__DATA RECORDS__.
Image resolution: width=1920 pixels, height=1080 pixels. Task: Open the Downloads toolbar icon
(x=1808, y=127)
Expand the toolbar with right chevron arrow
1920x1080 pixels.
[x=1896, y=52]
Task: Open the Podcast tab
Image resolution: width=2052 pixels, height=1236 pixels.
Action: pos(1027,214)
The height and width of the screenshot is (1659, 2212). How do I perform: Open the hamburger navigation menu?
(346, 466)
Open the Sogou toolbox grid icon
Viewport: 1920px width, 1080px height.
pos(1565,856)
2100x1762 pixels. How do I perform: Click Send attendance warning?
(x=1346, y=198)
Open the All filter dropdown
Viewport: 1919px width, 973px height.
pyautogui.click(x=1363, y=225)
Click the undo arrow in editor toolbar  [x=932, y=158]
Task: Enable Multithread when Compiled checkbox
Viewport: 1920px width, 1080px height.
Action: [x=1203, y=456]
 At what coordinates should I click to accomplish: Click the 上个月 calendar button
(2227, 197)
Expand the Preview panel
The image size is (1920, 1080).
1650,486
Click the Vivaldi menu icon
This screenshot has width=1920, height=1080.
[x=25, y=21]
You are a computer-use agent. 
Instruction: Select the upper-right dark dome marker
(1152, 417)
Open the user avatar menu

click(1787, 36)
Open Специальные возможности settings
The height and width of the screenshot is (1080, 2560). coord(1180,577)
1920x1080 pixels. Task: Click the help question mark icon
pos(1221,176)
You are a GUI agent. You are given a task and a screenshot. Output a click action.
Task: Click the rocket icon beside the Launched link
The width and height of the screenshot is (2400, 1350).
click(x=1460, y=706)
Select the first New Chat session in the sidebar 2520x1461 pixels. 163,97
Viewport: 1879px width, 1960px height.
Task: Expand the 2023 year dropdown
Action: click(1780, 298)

__TO DO__. Scan the material for lines with the word "arrow", and copy each line you find.

__SOLUTION TO THE PROBLEM__.
Expand the toolbar with right chevron arrow
Click the undo arrow in editor toolbar  [x=932, y=158]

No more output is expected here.